▸ Provided text
____________

Thread: Determining equation from given graph

1. Determining equation from given graph

An arched window with base width 2b and height h is set into a wall. The arch
is to be either an arc of a parabola or a half-cycle of a cosine curve.

a. If the arch is an arc of a parabola, write an equation for the parabola
relative to the coordinate system shown in the figure. (x-intercepts are
(−b,0) and (b,0). y-intercept is (0,h).)
b. If the arch is a half-cycle of a cosine curve, write an equation for the
cosine curve relative to the coordinate system shown in the figure.
c. Of these two window designs, which has the greater area? Justify your

a.) I got y=-x^2+b^2?
b.) I know that it might be something like cos(pi*bx/2) possibly?
c.) I'm clueless how to do this one. Do i take the integral of each equation?

2. Standard Form Of a Quadratic Equation

You know the standard equation of a quadratic equation?

a(x-h)^2+k where (h,k) is the vertex of the parabola.

Well this is obviously a Quadratic because the graph is a downward parabola which is symetrical with respect to the y-axis.

Can you find a way to write this equation in standard form without anymore of my help?

Hint: h is the last term of your eqution!

3. Oh I haven't done that for so long. It is a(x)^2+h?

4. remember a is not defined in the given graph.

Spoiler:
try $\frac{-h}{b^{2}}x^{2}+h=y$
.

lol. sorry this dosent work. how do you add a spoiler?

5. Oh ok that makes more sense. I knew b^2 had to be part of it.

6. Originally Posted by ment2byours

An arched window with base width 2b and height h is set into a wall. The arch
is to be either an arc of a parabola or a half-cycle of a cosine curve.

a. If the arch is an arc of a parabola, write an equation for the parabola
relative to the coordinate system shown in the figure. (x-intercepts are
(−b,0) and (b,0). y-intercept is (0,h).)
b. If the arch is a half-cycle of a cosine curve, write an equation for the
cosine curve relative to the coordinate system shown in the figure.
c. Of these two window designs, which has the greater area? Justify your

a.) I got y=-x^2+b^2?
b.) I know that it might be something like cos(pi*bx/2) possibly?
c.) I'm clueless how to do this one. Do i take the integral of each equation?
a.) Well the two zeroes are b and -b, and the parabola is concave down, so the equation is $f(x)=-k(x-b)(x+b)$. Since you know that $f(0)=-k(-b)(b) = kb^2 = h$, we can conclude that $k=\frac{h}{b^2}$ So the equation you're looking for is $f(x)=-\frac{h}{b^2}(x-b)(x+b)$.

____________

▸ Information supplied
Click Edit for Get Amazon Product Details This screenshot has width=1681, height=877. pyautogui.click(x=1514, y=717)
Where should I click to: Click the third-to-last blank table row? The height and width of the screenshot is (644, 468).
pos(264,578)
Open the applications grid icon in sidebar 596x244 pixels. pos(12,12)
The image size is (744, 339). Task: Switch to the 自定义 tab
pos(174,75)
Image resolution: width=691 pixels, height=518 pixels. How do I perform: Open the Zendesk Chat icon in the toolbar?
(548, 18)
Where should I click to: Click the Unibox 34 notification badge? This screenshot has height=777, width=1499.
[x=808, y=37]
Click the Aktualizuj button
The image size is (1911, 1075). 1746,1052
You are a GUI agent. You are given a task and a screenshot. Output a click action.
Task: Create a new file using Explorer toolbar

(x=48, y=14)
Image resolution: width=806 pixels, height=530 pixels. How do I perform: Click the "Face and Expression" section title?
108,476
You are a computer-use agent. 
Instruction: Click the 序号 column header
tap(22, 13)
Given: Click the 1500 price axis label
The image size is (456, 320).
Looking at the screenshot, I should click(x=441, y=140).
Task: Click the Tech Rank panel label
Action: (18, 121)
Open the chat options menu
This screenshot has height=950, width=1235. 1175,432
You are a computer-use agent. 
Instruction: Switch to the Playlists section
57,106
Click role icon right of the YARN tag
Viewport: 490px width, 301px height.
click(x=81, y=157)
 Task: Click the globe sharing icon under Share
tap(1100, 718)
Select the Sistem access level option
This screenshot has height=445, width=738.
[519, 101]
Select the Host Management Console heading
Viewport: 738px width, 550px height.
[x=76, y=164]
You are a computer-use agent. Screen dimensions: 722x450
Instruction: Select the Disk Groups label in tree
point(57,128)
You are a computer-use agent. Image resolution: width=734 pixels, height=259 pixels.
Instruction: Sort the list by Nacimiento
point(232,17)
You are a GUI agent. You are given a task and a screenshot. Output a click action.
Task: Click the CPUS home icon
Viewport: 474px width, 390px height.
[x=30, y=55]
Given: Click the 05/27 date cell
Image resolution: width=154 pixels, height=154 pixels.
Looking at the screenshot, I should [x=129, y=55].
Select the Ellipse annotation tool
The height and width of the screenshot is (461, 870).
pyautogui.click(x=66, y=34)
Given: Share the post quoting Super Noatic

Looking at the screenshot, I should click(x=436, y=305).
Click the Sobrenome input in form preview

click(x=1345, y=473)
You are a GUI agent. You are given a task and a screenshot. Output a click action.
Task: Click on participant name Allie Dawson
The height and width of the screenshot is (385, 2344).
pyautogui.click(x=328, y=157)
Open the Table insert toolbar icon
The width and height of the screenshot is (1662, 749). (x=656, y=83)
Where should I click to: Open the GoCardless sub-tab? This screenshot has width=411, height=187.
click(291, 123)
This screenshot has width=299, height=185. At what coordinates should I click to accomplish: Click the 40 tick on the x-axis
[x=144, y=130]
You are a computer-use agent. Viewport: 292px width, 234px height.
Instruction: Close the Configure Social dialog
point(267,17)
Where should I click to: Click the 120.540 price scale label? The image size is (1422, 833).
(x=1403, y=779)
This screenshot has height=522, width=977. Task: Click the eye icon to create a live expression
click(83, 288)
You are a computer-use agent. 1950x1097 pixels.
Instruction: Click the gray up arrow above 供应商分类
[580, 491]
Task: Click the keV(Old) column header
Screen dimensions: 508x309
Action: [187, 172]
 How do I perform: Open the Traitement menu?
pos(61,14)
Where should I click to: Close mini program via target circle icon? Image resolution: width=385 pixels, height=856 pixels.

____________

▸ Required actions
- 1) From the listing, extract word for word the part that opens with the line containing "Click the Aktualizuj button" and closes with the line containing "(x=48, y=14)", including both of those lines.
- 2) Continue the forum thread about the arched window equations from its last post onward.
The forum thread and the listing were taken from unrelated sources.

▸ Solved problems
- 1)
Click the Aktualizuj button
The image size is (1911, 1075). 1746,1052
You are a GUI agent. You are given a task and a screenshot. Output a click action.
Task: Create a new file using Explorer toolbar

(x=48, y=14)

- 2)
b.) If it's a cosine curve, and it takes 2b to complete a half-cycle, then it takes 4b to complete a full cycle. Thus we have that the period is $\frac{2\pi}{4b}=\frac{\pi}{2b}$. So the equation is $g(x)=k\cos\left(\frac{\pi}{2b}x\right)$. Since $g(0)=k=h$, we have that $g(x)=h\cos\left(\frac{\pi}{2b}x\right)$

c.) To see which has the greatest area, simply calculate the area for each one.

$-\frac{h}{b^2}\int_{-b}^b x^2-b^2\,dx = -\frac{h}{b^2}\left[\frac{x^3}{3}-b^2 x\right]_{-b}^b = \frac{4}{3}hb$

$h\int_{-b}^b \cos\left(\frac{\pi}{2b}x\right)\,dx = h\left[\frac{2b}{\pi}\sin\left(\frac{\pi}{2b}x\right)\rig ht]_{-b}^b = \frac{4}{\pi}hb$

Comparing $\frac{4}{3}hb$ and $\frac{4}{\pi}hb$, we see that $\frac{4}{3}hb > \frac{4}{\pi}hb$, so the area of the parabola is bigger.

adhyeta: You add a spoiler by wrapping spoiler tags around it "(spoiler)" and "(/spoiler)" (using square brackets of course, but I couldn't write them properly here or otherwise the system would actually put a spoiler in this explanation!)

7. Originally Posted by redsoxfan325

adhyeta: You add a spoiler by wrapping spoiler tags around it "(spoiler)" and "(/spoiler)" (using square brackets of course, but I couldn't write them properly here or otherwise the system would actually put a spoiler in this explanation!)
i tried that. dosent work. is the code case sensitive?

8. I don't think so. In your post above, you have the close tag as [ /spoiler]. Delete the extra space to make it [/spoiler].

9. Originally Posted by redsoxfan325
I don't think so. In your post above, you have the close tag as [ /spoiler]. Delete the extra space to make it [/spoiler].
-wow-

thnx!